> [Brief] Nothing but the pictures is dropped; write out all the remaining data below exactly.

─── Extracted entries

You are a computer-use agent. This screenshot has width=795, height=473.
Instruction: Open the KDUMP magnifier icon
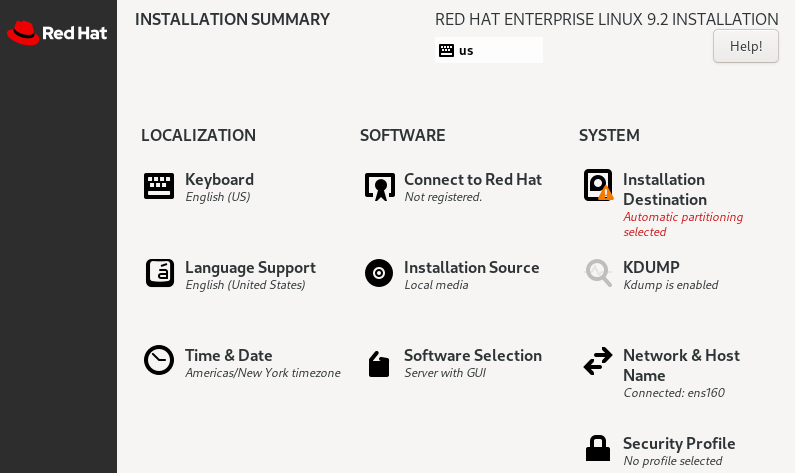click(598, 272)
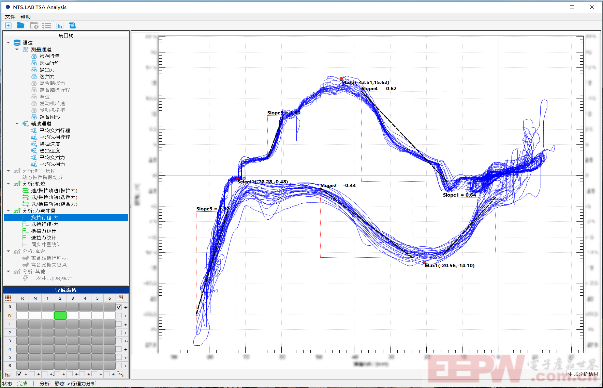Enable the checkbox beside the third matrix row
Screen dimensions: 603x388
(x=119, y=324)
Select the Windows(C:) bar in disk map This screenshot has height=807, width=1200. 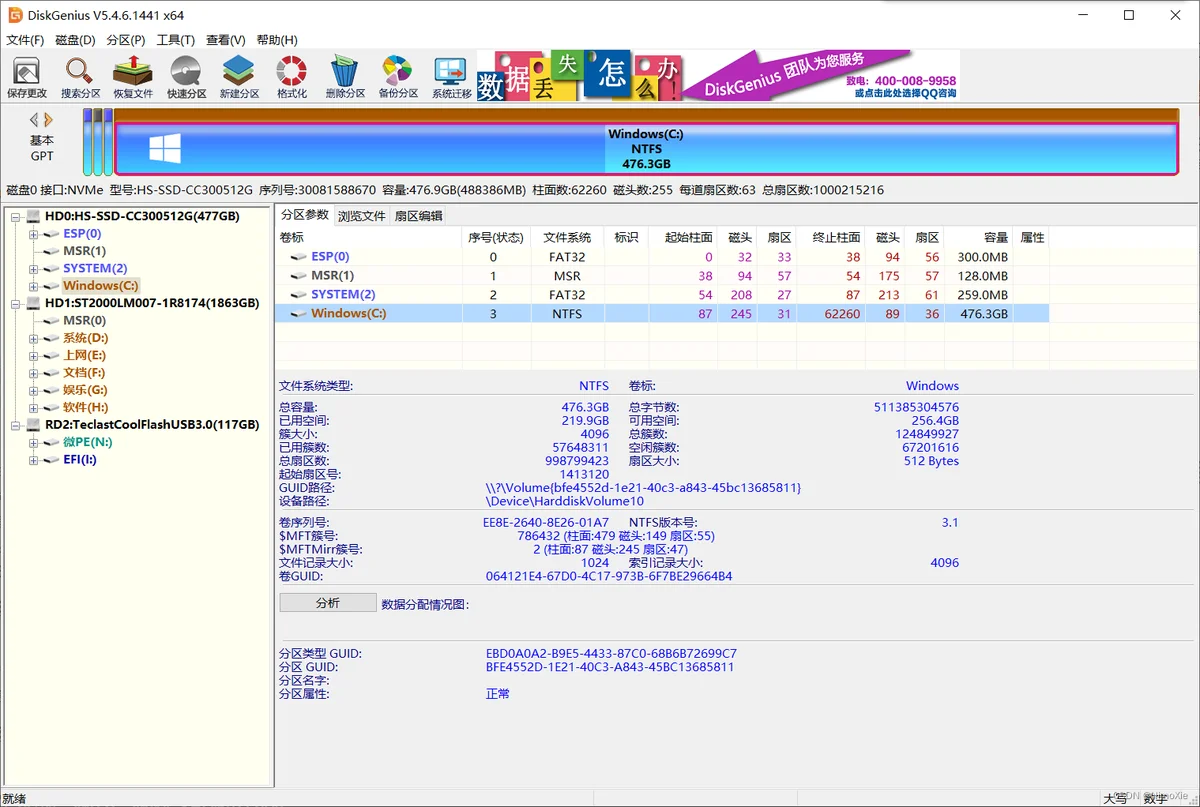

──────

> [Solution below]
You are a computer-use agent. This screenshot has width=795, height=473.
Instruction: Open the KDUMP magnifier icon
click(598, 272)
Enable the checkbox beside the third matrix row
Screen dimensions: 603x388
(x=119, y=324)
Select the Windows(C:) bar in disk map This screenshot has height=807, width=1200. 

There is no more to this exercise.